WHAT YOU SHOULD DO — Report, in full, each line of the material below in which the string "Switch" occurs.

AVAILABLE RECORDS —
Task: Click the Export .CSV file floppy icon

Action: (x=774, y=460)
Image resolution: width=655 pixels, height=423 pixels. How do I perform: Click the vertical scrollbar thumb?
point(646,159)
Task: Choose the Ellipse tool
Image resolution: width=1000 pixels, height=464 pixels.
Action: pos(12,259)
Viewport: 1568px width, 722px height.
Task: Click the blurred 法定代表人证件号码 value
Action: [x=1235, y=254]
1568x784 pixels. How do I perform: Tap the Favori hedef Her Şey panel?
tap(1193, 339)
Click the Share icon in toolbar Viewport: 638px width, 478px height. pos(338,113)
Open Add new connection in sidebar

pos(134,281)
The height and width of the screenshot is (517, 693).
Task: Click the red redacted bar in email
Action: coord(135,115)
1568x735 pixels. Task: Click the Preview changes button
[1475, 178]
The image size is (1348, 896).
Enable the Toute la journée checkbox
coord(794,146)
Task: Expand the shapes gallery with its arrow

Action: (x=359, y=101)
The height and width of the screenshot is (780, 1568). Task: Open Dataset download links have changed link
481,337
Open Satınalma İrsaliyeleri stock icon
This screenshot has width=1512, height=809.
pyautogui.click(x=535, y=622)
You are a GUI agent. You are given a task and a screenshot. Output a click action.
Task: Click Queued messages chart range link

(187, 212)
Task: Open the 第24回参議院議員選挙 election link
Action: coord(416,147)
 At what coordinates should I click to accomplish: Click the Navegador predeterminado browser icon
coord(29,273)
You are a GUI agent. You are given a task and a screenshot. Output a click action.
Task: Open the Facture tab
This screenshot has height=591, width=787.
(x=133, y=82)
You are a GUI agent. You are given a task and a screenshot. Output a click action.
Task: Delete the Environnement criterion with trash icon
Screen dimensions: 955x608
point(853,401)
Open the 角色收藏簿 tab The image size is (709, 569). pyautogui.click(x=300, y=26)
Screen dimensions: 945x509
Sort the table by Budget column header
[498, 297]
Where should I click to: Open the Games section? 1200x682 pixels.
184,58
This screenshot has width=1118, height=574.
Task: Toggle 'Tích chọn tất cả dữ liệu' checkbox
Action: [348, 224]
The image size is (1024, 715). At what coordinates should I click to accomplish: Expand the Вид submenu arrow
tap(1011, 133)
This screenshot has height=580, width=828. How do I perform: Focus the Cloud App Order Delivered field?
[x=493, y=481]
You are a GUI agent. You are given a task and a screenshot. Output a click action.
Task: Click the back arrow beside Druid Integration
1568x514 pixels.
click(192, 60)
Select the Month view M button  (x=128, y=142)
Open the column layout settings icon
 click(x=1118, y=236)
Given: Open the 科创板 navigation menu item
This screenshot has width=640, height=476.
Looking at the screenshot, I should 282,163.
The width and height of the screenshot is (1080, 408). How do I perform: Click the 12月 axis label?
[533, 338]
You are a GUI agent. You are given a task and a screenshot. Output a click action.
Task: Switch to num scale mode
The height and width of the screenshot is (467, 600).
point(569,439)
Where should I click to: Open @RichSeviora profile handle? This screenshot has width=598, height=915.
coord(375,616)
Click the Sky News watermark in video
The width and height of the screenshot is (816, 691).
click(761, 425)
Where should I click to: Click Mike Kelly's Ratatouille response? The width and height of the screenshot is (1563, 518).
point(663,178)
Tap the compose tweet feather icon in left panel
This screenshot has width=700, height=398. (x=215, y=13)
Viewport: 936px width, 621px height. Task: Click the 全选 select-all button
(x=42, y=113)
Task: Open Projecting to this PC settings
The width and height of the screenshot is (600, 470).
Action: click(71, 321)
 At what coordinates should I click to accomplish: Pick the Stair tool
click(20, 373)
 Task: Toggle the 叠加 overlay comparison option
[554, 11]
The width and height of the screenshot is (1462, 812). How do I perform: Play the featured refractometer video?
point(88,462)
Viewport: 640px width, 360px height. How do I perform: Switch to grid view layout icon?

TASK ANSWER —
Task: Switch to num scale mode
Viewport: 640px width, 360px height. How do I perform: Switch to grid view layout icon?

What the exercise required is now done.